Objectives: To analyze the microscopic autofluorescence structure of normal and pathologic bronchial mucosae using FCFM during bronchoscopy.
Methods: Bronchial FCFM and spectral analyses were performed at 488-nm excitation wavelength on two bronchial specimens ex vivo and in 29 individuals at high risk for lung cancer in vivo. Biopsies of in vivo FCFM-imaged areas were performed using autofluorescence bronchoscopy.
Results: Ex vivo and in vivo microscopic and spectral analyses showed that the FCFM signal mainly originates from the elastin component of the basement membrane zone. Five distinct reproducible microscopic patterns were recognized in the normal areas from the trachea down to the more distal respiratory bronchi. In areas of the proximal airways not previously biopsied, one of these patterns was found in 30 of 30 normal epithelia, whereas alterations of the autofluorescence microstructure were observed in 19 of 22 metaplastic or dysplastic samples, five of five carcinomas in situ, and two of two invasive lesions. Disorganization of the fibered network could be found on 9 of 27 preinvasive lesions, compatible with early disruptions of the basement membrane zone. FCFM alterations were also observed in a tracheobronchomegaly syndrome and in a sarcoidosis case.
Conclusions: Endoscopic FCFM represents a minimally invasive method to study specific basement membrane alterations associated with premalignant bronchial lesions in vivo. The technique may also be useful to study the bronchial wall remodeling in nonmalignant chronic bronchial diseases.

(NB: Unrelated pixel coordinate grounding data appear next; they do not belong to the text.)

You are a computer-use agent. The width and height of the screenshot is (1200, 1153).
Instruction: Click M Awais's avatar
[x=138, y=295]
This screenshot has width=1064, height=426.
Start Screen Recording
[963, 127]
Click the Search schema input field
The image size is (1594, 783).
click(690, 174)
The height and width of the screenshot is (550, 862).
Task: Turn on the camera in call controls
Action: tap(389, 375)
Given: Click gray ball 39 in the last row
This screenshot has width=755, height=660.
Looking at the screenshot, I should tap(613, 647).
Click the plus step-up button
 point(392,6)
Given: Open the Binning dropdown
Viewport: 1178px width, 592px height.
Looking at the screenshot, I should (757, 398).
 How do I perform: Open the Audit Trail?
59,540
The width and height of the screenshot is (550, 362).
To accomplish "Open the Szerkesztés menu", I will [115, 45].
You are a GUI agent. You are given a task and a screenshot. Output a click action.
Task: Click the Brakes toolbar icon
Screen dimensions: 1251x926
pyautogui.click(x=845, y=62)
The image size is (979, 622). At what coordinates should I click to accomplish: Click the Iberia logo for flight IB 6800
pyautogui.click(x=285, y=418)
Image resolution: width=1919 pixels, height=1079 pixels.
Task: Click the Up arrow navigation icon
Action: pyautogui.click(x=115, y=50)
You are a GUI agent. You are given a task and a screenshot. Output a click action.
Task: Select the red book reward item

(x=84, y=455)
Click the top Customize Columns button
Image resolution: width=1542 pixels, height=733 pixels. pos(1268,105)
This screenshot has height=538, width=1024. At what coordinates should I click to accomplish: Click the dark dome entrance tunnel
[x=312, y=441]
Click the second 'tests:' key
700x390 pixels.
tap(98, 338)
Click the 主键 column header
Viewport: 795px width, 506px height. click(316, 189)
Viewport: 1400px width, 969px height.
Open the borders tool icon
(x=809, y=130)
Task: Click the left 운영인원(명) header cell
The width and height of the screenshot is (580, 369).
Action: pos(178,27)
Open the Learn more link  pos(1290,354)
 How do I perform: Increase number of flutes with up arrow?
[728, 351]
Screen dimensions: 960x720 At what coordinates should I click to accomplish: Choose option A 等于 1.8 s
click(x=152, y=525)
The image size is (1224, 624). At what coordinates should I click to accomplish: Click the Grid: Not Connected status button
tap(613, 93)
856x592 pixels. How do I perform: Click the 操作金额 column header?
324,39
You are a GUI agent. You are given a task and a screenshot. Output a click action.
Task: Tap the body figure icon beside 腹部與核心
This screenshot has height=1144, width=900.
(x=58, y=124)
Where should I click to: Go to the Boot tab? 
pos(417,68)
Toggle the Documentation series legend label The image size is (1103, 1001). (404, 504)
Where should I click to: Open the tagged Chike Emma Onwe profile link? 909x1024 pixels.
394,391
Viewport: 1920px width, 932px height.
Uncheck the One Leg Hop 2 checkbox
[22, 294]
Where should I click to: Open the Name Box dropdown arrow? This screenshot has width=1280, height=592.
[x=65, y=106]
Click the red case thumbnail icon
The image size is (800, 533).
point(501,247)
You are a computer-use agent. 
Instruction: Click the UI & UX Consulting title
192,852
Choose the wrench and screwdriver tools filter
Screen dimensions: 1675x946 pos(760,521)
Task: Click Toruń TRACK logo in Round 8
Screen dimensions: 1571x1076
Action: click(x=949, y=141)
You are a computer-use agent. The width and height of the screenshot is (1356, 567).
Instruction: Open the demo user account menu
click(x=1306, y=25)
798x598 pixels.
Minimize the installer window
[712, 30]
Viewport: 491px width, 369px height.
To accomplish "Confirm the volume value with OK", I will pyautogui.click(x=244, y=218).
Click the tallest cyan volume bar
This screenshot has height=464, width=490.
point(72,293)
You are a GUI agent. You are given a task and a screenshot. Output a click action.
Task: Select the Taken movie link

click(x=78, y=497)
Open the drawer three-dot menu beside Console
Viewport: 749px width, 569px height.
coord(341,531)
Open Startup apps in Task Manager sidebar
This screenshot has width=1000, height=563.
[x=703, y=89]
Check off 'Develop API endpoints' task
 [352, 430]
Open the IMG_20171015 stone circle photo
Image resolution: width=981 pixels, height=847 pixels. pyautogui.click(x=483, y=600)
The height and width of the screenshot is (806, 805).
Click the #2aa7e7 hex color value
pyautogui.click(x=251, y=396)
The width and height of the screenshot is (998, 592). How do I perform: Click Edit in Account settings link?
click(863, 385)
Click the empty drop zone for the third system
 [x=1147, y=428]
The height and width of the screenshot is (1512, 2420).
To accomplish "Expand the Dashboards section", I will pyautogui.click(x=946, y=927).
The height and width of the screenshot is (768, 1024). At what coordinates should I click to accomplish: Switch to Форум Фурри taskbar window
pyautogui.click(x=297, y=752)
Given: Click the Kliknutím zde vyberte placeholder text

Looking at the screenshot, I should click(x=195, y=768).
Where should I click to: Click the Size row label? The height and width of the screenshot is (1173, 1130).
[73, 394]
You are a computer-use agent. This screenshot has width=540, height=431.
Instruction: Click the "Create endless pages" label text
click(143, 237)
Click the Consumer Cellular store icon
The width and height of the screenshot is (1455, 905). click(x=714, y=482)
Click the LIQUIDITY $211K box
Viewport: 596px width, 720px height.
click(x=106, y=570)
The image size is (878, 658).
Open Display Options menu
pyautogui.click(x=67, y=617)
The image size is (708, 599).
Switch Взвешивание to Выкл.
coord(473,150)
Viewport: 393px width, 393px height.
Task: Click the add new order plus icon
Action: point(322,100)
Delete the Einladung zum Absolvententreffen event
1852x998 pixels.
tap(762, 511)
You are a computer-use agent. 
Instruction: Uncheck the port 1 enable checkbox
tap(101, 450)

Key Words: basement membrane bronchoscopy fluorescence microscopy, confocal precancerous conditions
| AT A GLANCE COMMENTARY
Scientific Knowledge on the Subject
Fibered confocal fluorescence microscopy is a new technique that can be used during a bronchoscopy to analyze the nature of the bronchial mucosa fluorescence microstructure.
What This Study Adds to the Field
Alterations in the fluorescence structure of the bronchial basement membrane zone are frequently found in individuals at high risk for lung cancer.